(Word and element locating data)
■ ■ ■ ■
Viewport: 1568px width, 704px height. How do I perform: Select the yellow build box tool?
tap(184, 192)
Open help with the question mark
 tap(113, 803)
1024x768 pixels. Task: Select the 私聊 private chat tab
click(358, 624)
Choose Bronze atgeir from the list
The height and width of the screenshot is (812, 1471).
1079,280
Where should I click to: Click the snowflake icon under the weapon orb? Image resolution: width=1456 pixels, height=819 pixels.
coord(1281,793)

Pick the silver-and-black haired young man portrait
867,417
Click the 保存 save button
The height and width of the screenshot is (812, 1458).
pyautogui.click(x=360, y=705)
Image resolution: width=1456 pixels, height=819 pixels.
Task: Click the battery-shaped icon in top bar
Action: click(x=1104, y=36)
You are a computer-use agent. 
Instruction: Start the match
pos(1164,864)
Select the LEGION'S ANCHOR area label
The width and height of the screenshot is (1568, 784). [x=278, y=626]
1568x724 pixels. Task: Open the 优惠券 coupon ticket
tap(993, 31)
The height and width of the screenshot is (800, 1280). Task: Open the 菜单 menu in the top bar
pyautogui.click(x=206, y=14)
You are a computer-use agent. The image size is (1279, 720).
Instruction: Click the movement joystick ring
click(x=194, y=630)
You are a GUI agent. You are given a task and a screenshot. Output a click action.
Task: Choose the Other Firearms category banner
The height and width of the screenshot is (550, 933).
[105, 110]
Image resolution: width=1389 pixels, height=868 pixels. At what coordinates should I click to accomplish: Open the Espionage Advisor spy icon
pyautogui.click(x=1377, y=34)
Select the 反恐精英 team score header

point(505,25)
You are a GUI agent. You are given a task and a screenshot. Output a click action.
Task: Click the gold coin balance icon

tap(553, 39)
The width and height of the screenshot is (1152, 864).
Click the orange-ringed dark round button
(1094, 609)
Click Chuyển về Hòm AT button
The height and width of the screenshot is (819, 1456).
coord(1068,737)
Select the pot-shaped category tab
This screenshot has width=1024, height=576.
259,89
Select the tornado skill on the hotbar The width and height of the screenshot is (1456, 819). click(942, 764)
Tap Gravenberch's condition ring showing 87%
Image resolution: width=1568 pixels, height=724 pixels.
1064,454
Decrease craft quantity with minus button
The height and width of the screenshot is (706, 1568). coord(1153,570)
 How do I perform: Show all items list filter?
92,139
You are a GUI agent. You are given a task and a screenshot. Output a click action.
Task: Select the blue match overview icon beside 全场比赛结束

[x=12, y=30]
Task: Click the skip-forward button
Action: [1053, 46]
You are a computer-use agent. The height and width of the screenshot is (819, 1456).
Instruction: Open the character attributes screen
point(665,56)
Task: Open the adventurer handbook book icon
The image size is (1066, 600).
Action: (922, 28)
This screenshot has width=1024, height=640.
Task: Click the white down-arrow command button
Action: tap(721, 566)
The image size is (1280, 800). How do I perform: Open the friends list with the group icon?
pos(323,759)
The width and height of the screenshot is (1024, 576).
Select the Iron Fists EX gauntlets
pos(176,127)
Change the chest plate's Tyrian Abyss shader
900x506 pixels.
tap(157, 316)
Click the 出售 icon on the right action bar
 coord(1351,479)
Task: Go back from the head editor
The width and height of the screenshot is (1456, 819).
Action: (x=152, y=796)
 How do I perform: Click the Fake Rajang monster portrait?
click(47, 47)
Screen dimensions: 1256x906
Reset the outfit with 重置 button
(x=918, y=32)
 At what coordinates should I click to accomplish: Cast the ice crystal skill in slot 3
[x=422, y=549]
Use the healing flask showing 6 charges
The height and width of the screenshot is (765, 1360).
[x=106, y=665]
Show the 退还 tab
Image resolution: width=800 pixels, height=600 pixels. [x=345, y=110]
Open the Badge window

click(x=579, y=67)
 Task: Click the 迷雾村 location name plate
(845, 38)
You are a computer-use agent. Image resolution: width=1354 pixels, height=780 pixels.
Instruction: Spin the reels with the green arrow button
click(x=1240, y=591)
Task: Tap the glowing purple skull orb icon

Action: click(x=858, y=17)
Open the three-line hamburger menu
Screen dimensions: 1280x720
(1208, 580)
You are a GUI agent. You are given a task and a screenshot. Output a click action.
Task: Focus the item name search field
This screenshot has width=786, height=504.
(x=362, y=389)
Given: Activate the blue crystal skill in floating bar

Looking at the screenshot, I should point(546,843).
■ ■ ■ ■
Short task → Rewrite everything in the records from the line containing "Select the pot-shaped category tab" down to the line containing "(x=918, y=32)", replacing "Decrease" with "Lower" and keeping all else the same.

Response to the task →
Select the pot-shaped category tab
This screenshot has width=1024, height=576.
259,89
Select the tornado skill on the hotbar The width and height of the screenshot is (1456, 819). click(942, 764)
Tap Gravenberch's condition ring showing 87%
Image resolution: width=1568 pixels, height=724 pixels.
1064,454
Lower craft quantity with minus button
The height and width of the screenshot is (706, 1568). coord(1153,570)
 How do I perform: Show all items list filter?
92,139
You are a GUI agent. You are given a task and a screenshot. Output a click action.
Task: Select the blue match overview icon beside 全场比赛结束

[x=12, y=30]
Task: Click the skip-forward button
Action: [1053, 46]
You are a computer-use agent. The height and width of the screenshot is (819, 1456).
Instruction: Open the character attributes screen
point(665,56)
Task: Open the adventurer handbook book icon
The image size is (1066, 600).
Action: (922, 28)
This screenshot has width=1024, height=640.
Task: Click the white down-arrow command button
Action: tap(721, 566)
The image size is (1280, 800). How do I perform: Open the friends list with the group icon?
pos(323,759)
The width and height of the screenshot is (1024, 576).
Select the Iron Fists EX gauntlets
pos(176,127)
Change the chest plate's Tyrian Abyss shader
900x506 pixels.
tap(157, 316)
Click the 出售 icon on the right action bar
 coord(1351,479)
Task: Go back from the head editor
The width and height of the screenshot is (1456, 819).
Action: (x=152, y=796)
 How do I perform: Click the Fake Rajang monster portrait?
click(47, 47)
Screen dimensions: 1256x906
Reset the outfit with 重置 button
(x=918, y=32)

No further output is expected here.